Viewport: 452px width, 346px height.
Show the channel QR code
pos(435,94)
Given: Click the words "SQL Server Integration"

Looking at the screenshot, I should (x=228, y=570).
::::::::::
Set down the entries above once more, verbatim.

→ OUTPUT FOR THIS TASK
Viewport: 452px width, 346px height.
Show the channel QR code
pos(435,94)
Given: Click the words "SQL Server Integration"

Looking at the screenshot, I should (x=228, y=570).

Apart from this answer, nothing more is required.